*** Opening Records ***

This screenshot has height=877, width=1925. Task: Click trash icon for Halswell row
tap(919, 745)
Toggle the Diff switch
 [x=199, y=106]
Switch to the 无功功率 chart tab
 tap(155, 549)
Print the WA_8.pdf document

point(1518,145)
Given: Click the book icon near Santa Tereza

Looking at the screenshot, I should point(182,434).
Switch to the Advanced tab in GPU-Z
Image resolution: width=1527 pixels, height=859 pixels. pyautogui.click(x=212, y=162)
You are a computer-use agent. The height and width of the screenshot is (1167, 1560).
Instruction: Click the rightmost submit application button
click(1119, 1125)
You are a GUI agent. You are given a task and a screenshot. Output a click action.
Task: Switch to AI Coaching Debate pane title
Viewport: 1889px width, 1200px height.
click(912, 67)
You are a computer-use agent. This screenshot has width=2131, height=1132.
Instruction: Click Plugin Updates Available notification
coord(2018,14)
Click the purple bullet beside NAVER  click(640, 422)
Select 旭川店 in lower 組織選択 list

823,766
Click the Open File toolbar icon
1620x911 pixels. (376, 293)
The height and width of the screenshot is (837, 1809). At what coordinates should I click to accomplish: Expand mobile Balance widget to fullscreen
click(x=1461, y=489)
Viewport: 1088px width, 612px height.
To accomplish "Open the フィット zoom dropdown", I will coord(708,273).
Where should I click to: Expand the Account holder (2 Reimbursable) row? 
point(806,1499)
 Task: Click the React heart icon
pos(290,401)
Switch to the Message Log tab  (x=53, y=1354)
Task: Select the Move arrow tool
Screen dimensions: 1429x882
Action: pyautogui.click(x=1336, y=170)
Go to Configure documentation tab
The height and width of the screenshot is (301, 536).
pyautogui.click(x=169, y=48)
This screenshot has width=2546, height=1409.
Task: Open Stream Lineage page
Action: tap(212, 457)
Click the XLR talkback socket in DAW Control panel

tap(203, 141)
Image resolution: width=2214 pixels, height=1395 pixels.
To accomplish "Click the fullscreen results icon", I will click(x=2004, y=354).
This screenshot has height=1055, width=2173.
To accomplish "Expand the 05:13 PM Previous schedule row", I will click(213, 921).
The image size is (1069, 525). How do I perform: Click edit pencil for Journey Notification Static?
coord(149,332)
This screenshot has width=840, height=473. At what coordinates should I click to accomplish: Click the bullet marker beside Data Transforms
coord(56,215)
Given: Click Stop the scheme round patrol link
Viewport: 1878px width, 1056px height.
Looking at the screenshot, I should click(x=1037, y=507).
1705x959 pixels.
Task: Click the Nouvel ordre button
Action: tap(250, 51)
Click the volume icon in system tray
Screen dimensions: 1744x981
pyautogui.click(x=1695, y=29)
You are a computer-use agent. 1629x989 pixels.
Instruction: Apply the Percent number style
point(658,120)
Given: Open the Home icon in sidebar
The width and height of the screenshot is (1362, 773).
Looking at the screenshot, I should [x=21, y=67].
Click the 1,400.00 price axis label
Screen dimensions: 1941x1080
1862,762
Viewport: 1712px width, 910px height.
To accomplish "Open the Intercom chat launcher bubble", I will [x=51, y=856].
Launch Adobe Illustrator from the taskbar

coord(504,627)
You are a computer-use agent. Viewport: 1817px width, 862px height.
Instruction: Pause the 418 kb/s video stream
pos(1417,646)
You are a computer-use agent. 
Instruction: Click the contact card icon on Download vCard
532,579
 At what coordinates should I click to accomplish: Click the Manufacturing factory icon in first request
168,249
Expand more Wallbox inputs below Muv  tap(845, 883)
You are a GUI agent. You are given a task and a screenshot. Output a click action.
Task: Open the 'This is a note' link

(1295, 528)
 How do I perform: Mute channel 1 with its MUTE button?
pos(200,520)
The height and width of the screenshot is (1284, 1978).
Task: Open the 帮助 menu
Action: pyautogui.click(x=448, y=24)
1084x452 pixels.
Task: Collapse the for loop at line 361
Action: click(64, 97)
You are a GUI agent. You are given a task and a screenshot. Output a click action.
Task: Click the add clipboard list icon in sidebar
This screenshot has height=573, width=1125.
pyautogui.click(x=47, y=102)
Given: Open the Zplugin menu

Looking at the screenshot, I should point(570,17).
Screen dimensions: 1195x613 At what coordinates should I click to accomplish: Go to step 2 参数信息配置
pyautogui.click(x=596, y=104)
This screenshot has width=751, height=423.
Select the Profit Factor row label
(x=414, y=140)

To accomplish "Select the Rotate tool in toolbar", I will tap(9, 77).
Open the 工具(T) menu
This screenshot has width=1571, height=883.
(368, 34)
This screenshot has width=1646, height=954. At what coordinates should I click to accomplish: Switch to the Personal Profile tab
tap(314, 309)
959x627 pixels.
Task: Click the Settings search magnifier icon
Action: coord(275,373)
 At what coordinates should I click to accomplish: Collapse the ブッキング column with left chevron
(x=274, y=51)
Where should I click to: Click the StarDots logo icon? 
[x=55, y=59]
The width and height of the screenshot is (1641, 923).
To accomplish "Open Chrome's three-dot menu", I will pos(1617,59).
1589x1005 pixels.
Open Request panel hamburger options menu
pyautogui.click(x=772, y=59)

*** Closing Records ***

▶ [Exercise description]: Give back exactly the lines from the one containing "The width and height of the screenshot is (1641, 923)." through the last line of the records.

▶ [Solution to this problem]:
The width and height of the screenshot is (1641, 923).
To accomplish "Open Chrome's three-dot menu", I will pos(1617,59).
1589x1005 pixels.
Open Request panel hamburger options menu
pyautogui.click(x=772, y=59)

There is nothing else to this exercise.